<h1>Unsupervised Learning</h1>

Unsupervised learning is a type of machine learning where the algorithm is given a dataset without explicit instructions on what to do with it. The system tries to learn the patterns, relationships, and structures within the data on its own, without labeled outputs or predefined target values.

In unsupervised learning, the algorithm explores the inherent structure of the data to find hidden patterns or representations. The goal is often to discover the underlying structure, group similar data points, or reduce the dimensionality of the data. Clustering and dimensionality reduction are common tasks in unsupervised learning.

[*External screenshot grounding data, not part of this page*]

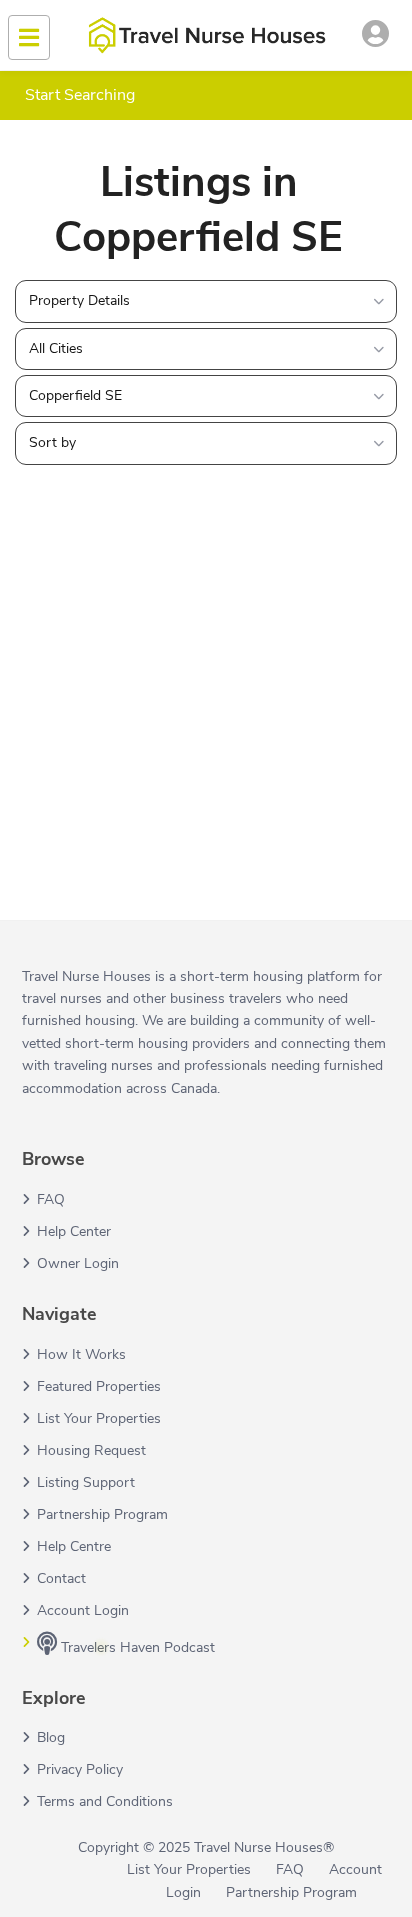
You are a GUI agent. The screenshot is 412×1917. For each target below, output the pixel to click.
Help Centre (74, 1546)
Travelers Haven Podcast (136, 1647)
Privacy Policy (80, 1769)
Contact (61, 1578)
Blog (51, 1737)
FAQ (51, 1199)
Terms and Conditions (105, 1801)
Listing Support (86, 1482)
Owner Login (78, 1263)
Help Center (74, 1231)
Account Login (83, 1610)
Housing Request (91, 1450)
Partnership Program (102, 1514)
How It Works (81, 1354)
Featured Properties (99, 1386)
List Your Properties (99, 1418)
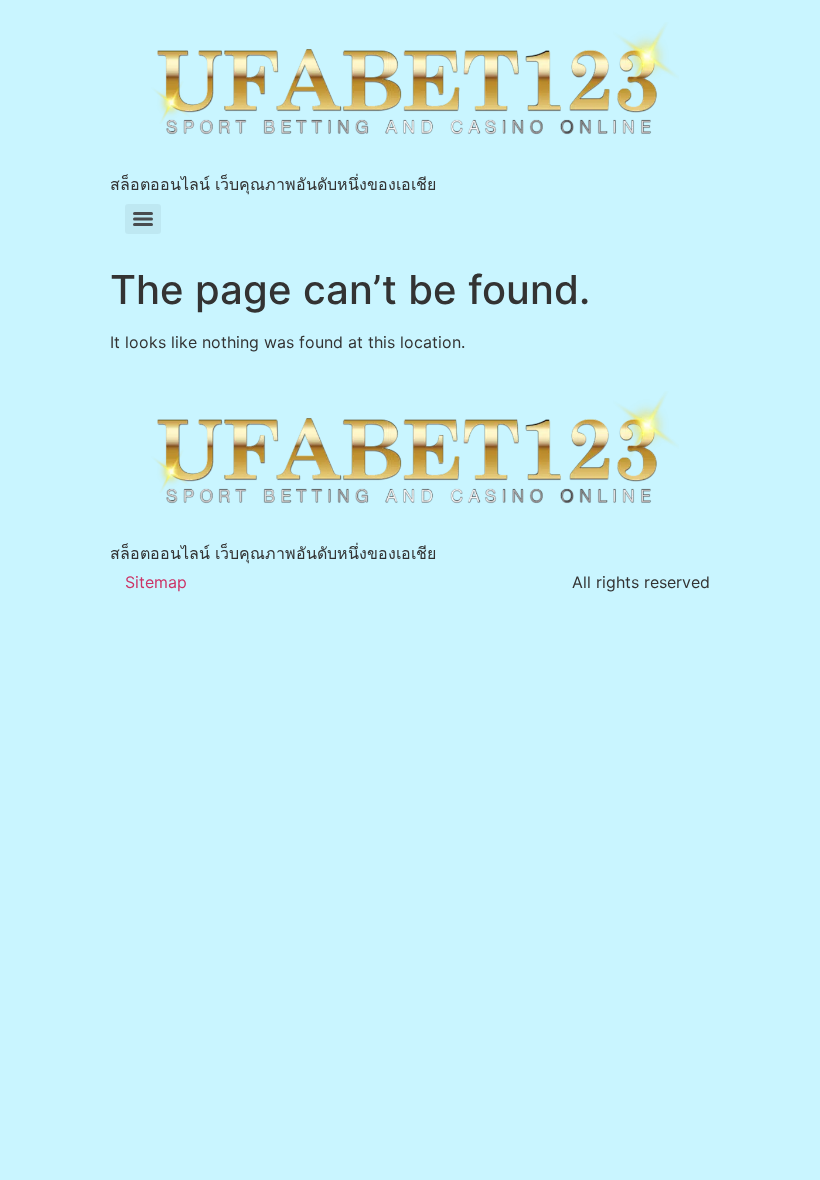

Two main types of unsupervised learning are:

- **Clustering:** The algorithm identifies groups of similar instances in the data, grouping them together based on certain features or characteristics. Examples of clustering algorithms include k-means clustering and hierarchical clustering.

- **Dimensionality Reduction:** The algorithm aims to reduce the number of features or variables in the dataset while retaining the essential information. Principal Component Analysis (PCA) is a popular technique for dimensionality reduction.

Unsupervised learning is in contrast to supervised learning, where the algorithm is trained on labeled data with explicit input-output pairs. Unsupervised learning is often used in situations where labeled data is scarce or unavailable, and the goal is to explore and understand the structure of the data.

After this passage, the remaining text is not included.